Diagnosis and repair of a rac vip drift

Source: Internet
Author: User
Tags ping network

Diagnosis and repair of a rac vip drift

Background

The customer's 10 Gb database VIP is down, causing VIP load to another node

Event support details

04:29:56. went OFFLINE unexpectedly occurs in the VIP of machine 1 of 378. Check the cause of VIP downtime after the VIP drift fault occurs on the same day,

Start the DEBUG 5 mode for VIP resources:./crsctl debug log res "orahostname1.vip: 5"

At 04:38:36, went OFFLINE unexpectedly is displayed in the VIP address of Node 1.

According to the log of ora. hostname. vip. log, the cause of VIP downtime is determined to be caused by poor communication between the public IP address and the default network administrator.

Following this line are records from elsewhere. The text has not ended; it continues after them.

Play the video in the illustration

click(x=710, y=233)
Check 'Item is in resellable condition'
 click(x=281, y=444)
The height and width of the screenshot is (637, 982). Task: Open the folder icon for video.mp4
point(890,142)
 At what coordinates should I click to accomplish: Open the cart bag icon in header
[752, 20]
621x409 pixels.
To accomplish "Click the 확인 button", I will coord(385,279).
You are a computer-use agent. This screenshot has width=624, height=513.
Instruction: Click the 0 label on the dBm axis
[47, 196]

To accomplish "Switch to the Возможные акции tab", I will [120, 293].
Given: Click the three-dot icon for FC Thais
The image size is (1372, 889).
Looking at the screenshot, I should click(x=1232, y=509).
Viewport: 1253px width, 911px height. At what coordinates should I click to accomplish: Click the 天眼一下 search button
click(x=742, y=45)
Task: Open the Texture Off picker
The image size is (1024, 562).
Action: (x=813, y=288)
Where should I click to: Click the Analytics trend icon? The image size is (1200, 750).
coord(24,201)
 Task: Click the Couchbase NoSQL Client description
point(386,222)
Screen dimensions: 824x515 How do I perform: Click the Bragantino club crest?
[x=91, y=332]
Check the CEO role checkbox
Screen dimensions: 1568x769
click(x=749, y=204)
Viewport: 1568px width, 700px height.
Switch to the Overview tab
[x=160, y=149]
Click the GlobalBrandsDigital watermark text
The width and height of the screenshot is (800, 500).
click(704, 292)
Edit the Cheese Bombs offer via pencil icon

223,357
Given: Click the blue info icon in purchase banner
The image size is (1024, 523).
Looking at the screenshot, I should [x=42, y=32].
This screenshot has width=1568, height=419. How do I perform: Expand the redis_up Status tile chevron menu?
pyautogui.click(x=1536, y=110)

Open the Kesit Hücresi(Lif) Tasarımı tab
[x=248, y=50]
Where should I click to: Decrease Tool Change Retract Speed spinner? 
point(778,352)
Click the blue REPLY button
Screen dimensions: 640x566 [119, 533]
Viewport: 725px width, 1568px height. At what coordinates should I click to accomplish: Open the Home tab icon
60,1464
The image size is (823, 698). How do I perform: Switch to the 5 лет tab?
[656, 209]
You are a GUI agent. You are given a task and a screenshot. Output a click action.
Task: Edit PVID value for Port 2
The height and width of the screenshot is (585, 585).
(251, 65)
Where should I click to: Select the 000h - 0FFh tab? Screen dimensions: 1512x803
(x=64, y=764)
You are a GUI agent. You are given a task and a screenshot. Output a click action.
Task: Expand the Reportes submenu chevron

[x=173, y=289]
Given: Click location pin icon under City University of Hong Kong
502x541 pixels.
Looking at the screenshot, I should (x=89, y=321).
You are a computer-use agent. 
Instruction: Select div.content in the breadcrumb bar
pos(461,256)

Modify the parameters in the racgvip program from FAIL_WHEN_DEFAULTGW_NO_FOUND = 1

FAIL_WHEN_DEFAULTGW_NO_FOUND = 0

However, after the adjustment, the fault still persists.

04:17:37. 822: [CRSRES] [11025] 32ora. hostname1.vip on hostname1 went OFFLINE unexpectedly

To identify the cause, collect the information of ora. hostname1.vip. log and racgvip again for analysis.

 

The analysis results are as follows:

 

The following code is available in the racgvip program:


# Check the status of the interface thro 'pinging gateway

If [-n "$ DEFAULTGW"]

Then

_ RET = 1

# Get base IP address of the interface

TmpIP = '$ LSATTR-El $ {_ IF}-a netaddr | $ AWK' {print $2 }''

# Get RX packets numbers (bug8341569, 9157855-> bug9743421)

_ O1 = '$ NETSTAT-n-I $ _ IF | $ AWK "{if (/^ $ _ IF/) {print \ $(NF-4 ); exit }}"'

X = $ CHECK_TIMES

While [$ x-gt 0]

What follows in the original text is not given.